Renewable energy resources such as onshore wind and solar PV are insulated from risks associated with fuel price volatility and emissions regulations, and the levelized costs of these resources are on par or below the levelized costs of fossil fuel resources. Nevertheless, many utility integrated resource plans continue to identify renewables as higher cost, higher risk resource options. For example, PacifiCorp’s 2013 IRP concluded that new wind resource additions were not cost effective. PacifiCorp also determined that a resource portfolio with extensive coal plant retirements or conversions represented both a high-cost and high-risk investment. PacifiCorp thus proposed to keep its coal fleet operating and only invest in new wind capacity if necessary to comply with state RPS requirements. Duke Energy Progress’s (DEP) 2013 IRP asserted that “[m]odernizing the power plant fleet is an important investment in the Carolinas’ environment and its future,” and noted that utility will need to invest in new incremental resources to compensate for future coal plant retirements. However, while DEP planned to procure enough renewable resources to comply with its RPS obligations, it determined that it should meet its future energy needs with new natural gas plants and nuclear resources.
The question of the day is whether EPA’s proposed Clean Power Plan emission goals will motivate utilities to adequately account for the risks and long-term costs associated with all fossil fuel resources. If so, the final 111(d) rule has the potential to incentivize investments in renewable energy. If not, the rule will likely encourage substantial investments in new natural gas plants and accompanying infrastructure, such as interstate pipelines. Realistically, the rule will likely result in construction of new natural gas generating units either on-site or in close proximity to existing coal plants or interstate transmission lines, and incremental deployment of renewable energy resources in the vicinity of existing transmission corridors. States, however, have the power to incentivize investments in less risky, more sustainable infrastructure through their 111(d) implementation plans.
Clean Air Act section 111(d) directs states to establish “standards of performance” for emissions of covered pollutants from existing sources within a listed source category. Each state must draft a plan to implement and enforce these standards and submit its plan to EPA for approval. EPA’s 111(d) implementing regulations refer to these state-issued standards as “emission standards.” The federal regulations mandate that states establish these emission standards as either an allowable emissions rate or an emissions allowance system. The proposed 111(d) rule for carbon emissions gives states flexibility to comply with the rule’s requirements on an individual basis or enter into multi-state compliance agreements. If states prefer to implement their 111(d) emission standards through a state-based or multi-state allowance system, the proposed rule would enable them to establish a program that favors electricity generation from specific resource types.

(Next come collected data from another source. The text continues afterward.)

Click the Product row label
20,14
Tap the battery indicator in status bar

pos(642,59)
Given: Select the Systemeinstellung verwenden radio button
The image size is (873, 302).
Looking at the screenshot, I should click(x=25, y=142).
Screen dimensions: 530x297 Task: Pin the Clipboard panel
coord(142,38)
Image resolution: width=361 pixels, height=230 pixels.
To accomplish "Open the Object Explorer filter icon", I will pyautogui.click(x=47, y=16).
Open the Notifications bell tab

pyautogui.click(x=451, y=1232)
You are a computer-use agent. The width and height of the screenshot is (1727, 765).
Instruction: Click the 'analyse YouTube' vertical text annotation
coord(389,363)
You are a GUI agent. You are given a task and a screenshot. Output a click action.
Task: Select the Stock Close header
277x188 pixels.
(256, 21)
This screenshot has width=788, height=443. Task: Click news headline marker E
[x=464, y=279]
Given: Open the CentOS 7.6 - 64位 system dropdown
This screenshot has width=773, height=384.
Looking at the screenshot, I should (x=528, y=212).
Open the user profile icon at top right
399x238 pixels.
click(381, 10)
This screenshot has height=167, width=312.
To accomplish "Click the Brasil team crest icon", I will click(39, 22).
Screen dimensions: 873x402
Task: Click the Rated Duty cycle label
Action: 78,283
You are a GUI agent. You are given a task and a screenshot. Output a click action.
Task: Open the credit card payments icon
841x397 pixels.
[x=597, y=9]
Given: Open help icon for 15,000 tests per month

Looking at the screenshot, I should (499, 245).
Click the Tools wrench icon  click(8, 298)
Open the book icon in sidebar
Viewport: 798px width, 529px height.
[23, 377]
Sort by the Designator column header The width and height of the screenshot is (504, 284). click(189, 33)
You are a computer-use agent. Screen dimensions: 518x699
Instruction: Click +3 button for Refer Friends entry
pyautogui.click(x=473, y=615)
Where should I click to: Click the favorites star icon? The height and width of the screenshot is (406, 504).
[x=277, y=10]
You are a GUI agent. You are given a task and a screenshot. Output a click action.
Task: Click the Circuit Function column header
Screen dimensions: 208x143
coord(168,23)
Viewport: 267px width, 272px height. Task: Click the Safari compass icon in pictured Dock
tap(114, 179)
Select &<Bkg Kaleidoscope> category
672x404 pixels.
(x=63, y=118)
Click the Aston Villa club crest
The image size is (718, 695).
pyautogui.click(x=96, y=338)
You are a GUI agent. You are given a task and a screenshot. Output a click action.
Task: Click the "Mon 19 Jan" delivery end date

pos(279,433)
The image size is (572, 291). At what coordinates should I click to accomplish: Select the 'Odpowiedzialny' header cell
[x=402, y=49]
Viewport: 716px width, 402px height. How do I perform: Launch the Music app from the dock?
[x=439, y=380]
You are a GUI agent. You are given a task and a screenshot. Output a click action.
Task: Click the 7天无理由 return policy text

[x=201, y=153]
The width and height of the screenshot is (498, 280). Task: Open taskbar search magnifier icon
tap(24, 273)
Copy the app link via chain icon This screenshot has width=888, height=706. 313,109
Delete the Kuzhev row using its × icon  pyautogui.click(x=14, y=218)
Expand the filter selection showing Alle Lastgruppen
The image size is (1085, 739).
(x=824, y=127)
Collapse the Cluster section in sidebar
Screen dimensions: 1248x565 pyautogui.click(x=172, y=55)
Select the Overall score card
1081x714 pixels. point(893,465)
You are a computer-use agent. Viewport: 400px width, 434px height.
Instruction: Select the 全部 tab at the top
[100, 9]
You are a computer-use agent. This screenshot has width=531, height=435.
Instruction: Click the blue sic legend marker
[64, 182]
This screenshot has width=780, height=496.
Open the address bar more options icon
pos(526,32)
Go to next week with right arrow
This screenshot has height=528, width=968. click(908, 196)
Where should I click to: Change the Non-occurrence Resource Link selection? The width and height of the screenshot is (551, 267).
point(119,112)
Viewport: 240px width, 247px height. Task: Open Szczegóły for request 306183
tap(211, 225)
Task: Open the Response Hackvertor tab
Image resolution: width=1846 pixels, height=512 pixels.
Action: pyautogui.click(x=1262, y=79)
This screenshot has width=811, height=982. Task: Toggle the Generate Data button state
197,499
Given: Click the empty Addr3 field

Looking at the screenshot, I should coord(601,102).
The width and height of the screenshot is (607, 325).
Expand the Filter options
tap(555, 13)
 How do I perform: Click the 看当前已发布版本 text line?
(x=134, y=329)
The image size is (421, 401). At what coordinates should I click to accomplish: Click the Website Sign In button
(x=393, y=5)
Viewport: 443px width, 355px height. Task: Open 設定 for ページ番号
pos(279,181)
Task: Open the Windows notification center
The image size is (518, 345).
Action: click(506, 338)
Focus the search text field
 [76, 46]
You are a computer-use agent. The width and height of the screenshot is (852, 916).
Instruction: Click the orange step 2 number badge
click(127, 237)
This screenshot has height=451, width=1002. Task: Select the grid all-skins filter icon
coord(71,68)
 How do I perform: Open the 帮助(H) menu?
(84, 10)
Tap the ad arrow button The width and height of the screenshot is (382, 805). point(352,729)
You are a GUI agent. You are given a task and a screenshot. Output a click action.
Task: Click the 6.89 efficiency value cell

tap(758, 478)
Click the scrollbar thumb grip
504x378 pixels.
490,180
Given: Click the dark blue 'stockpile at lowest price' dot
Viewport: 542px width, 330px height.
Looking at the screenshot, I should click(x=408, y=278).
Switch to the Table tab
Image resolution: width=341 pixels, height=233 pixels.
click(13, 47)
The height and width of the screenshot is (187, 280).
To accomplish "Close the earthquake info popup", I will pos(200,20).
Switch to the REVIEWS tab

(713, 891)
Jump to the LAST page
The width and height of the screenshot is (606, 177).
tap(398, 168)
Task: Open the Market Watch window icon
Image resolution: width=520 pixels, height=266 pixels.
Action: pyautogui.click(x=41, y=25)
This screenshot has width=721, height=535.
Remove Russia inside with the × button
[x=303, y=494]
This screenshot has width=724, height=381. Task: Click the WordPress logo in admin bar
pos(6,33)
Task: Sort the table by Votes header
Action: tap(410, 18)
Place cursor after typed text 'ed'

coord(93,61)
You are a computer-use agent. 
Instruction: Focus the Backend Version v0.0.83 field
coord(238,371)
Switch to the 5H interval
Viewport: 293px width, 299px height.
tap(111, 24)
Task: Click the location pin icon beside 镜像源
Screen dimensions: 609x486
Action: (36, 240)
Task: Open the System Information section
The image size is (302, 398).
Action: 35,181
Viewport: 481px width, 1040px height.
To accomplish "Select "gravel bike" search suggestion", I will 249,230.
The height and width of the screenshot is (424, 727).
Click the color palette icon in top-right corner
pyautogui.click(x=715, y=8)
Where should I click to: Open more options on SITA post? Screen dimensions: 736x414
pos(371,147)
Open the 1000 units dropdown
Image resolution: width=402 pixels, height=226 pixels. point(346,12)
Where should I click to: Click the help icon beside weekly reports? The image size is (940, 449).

For example, state allowance systems could work in tandem with RPS requirements to incentivize renewable energy production.
A carbon emissions allowance program that places a premium on renewable energy generation is one potential strategy to deter investments in high-risk fossil fuel resources, but it is by no means the only available strategy. State public utility commissions should consider revising their resource planning and procurement rules to send a clear message to utilities that investments in baseload fossil fuel plants are not prudent and that zero-emitting resources are in the public interest. Ratepayer advocates should closely monitor levelized cost projections and oppose investments in resources that are vulnerable to long-term cost increases. And finally, policymakers should ensure that applicable legal and policy frameworks incentivize energy infrastructure development that mitigates ratepayer and taxpayer vulnerability to risk over extended timeframes. Infrastructure constructed today will likely operate for multiple decades, and it is imperative that we discourage investments that will lock-in exposure to rising costs and environmental degradation for years to come.